Written exercise:
Format each of the following entries as a JSON list of strings, with one string per line and blank lines omitted.
--- Begin Dataset ---
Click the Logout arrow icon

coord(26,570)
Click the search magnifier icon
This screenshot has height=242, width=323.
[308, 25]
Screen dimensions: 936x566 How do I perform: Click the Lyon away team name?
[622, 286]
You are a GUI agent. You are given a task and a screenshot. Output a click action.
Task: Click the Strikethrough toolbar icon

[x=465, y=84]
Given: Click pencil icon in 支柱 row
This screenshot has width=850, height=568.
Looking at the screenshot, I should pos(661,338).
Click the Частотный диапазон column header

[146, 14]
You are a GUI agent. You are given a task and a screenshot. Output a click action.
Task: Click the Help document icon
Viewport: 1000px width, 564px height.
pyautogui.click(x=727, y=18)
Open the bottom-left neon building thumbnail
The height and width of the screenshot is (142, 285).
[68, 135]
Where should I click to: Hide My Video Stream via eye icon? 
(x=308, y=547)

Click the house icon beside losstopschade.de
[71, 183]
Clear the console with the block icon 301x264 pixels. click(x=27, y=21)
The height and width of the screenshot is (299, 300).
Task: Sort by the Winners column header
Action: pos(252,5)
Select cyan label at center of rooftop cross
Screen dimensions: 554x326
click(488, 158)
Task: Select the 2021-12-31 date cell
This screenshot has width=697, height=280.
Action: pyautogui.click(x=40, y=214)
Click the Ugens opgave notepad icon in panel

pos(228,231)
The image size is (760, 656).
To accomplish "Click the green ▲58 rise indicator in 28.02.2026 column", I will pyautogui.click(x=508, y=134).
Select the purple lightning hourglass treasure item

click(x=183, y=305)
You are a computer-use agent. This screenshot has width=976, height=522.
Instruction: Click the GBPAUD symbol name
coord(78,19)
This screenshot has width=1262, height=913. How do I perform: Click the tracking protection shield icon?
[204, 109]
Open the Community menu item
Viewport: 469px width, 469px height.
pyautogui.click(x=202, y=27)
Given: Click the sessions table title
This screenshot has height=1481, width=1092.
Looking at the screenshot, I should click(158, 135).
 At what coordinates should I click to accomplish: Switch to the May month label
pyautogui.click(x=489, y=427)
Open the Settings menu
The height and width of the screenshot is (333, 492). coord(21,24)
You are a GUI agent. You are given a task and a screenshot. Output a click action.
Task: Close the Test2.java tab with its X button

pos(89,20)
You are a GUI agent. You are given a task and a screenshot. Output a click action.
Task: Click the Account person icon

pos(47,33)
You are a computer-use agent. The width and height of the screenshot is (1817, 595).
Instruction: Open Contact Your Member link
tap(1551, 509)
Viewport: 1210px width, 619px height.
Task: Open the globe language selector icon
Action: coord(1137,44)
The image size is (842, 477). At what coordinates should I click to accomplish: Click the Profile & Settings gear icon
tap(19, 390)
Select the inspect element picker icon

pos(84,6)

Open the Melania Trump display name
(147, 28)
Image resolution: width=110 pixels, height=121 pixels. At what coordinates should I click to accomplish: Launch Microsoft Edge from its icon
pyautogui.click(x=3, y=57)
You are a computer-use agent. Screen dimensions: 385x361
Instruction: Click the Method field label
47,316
--- End Dataset ---
Output for this task:
[
  "Click the Logout arrow icon",
  "coord(26,570)",
  "Click the search magnifier icon",
  "This screenshot has height=242, width=323.",
  "[308, 25]",
  "Screen dimensions: 936x566 How do I perform: Click the Lyon away team name?",
  "[622, 286]",
  "You are a GUI agent. You are given a task and a screenshot. Output a click action.",
  "Task: Click the Strikethrough toolbar icon",
  "[x=465, y=84]",
  "Given: Click pencil icon in 支柱 row",
  "This screenshot has width=850, height=568.",
  "Looking at the screenshot, I should pos(661,338).",
  "Click the Частотный диапазон column header",
  "[146, 14]",
  "You are a GUI agent. You are given a task and a screenshot. Output a click action.",
  "Task: Click the Help document icon",
  "Viewport: 1000px width, 564px height.",
  "pyautogui.click(x=727, y=18)",
  "Open the bottom-left neon building thumbnail",
  "The height and width of the screenshot is (142, 285).",
  "[68, 135]",
  "Where should I click to: Hide My Video Stream via eye icon? ",
  "(x=308, y=547)",
  "Click the house icon beside losstopschade.de",
  "[71, 183]",
  "Clear the console with the block icon 301x264 pixels. click(x=27, y=21)",
  "The height and width of the screenshot is (299, 300).",
  "Task: Sort by the Winners column header",
  "Action: pos(252,5)",
  "Select cyan label at center of rooftop cross",
  "Screen dimensions: 554x326",
  "click(488, 158)",
  "Task: Select the 2021-12-31 date cell",
  "This screenshot has width=697, height=280.",
  "Action: pyautogui.click(x=40, y=214)",
  "Click the Ugens opgave notepad icon in panel",
  "pos(228,231)",
  "The image size is (760, 656).",
  "To accomplish \"Click the green ▲58 rise indicator in 28.02.2026 column\", I will pyautogui.click(x=508, y=134).",
  "Select the purple lightning hourglass treasure item",
  "click(x=183, y=305)",
  "You are a computer-use agent. This screenshot has width=976, height=522.",
  "Instruction: Click the GBPAUD symbol name",
  "coord(78,19)",
  "This screenshot has width=1262, height=913. How do I perform: Click the tracking protection shield icon?",
  "[204, 109]",
  "Open the Community menu item",
  "Viewport: 469px width, 469px height.",
  "pyautogui.click(x=202, y=27)",
  "Given: Click the sessions table title",
  "This screenshot has height=1481, width=1092.",
  "Looking at the screenshot, I should click(158, 135).",
  " At what coordinates should I click to accomplish: Switch to the May month label",
  "pyautogui.click(x=489, y=427)",
  "Open the Settings menu",
  "The height and width of the screenshot is (333, 492). coord(21,24)",
  "You are a GUI agent. You are given a task and a screenshot. Output a click action.",
  "Task: Close the Test2.java tab with its X button",
  "pos(89,20)",
  "You are a GUI agent. You are given a task and a screenshot. Output a click action.",
  "Task: Click the Account person icon",
  "pos(47,33)",
  "You are a computer-use agent. The width and height of the screenshot is (1817, 595).",
  "Instruction: Open Contact Your Member link",
  "tap(1551, 509)",
  "Viewport: 1210px width, 619px height.",
  "Task: Open the globe language selector icon",
  "Action: coord(1137,44)",
  "The image size is (842, 477). At what coordinates should I click to accomplish: Click the Profile & Settings gear icon",
  "tap(19, 390)",
  "Select the inspect element picker icon",
  "pos(84,6)",
  "Open the Melania Trump display name",
  "(147, 28)",
  "Image resolution: width=110 pixels, height=121 pixels. At what coordinates should I click to accomplish: Launch Microsoft Edge from its icon",
  "pyautogui.click(x=3, y=57)",
  "You are a computer-use agent. Screen dimensions: 385x361",
  "Instruction: Click the Method field label",
  "47,316"
]